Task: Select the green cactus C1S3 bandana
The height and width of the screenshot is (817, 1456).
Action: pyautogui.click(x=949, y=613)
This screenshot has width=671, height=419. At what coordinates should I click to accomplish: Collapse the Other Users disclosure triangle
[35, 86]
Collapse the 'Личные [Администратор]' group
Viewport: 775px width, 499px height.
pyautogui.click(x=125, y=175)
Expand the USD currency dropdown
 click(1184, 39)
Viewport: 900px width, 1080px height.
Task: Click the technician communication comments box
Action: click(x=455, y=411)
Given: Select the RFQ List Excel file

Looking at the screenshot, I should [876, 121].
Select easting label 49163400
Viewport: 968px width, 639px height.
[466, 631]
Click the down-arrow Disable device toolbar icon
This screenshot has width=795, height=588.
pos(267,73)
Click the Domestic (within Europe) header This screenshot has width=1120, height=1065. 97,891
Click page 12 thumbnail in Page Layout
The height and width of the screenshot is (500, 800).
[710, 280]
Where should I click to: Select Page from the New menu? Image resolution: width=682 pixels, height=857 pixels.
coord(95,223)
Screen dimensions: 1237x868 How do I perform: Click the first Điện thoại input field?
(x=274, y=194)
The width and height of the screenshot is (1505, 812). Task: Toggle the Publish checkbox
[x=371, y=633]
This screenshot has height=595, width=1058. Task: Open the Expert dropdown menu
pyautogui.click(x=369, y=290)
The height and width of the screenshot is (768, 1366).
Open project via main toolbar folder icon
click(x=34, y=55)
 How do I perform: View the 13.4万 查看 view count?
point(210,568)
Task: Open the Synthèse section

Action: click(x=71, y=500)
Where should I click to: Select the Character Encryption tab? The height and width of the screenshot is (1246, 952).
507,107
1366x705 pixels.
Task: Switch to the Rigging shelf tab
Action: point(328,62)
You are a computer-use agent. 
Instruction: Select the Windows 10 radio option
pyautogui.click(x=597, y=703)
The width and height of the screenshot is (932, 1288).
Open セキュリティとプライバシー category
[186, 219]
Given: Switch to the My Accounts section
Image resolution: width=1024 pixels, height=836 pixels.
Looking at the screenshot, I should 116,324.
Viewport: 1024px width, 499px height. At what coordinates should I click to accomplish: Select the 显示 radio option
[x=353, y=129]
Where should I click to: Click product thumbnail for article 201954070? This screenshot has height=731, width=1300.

******************************

— Task to carry out —
Search the entries above for the string "thumbnail". Copy each line that holds it.

— Written response —
Click page 12 thumbnail in Page Layout
Where should I click to: Click product thumbnail for article 201954070? This screenshot has height=731, width=1300.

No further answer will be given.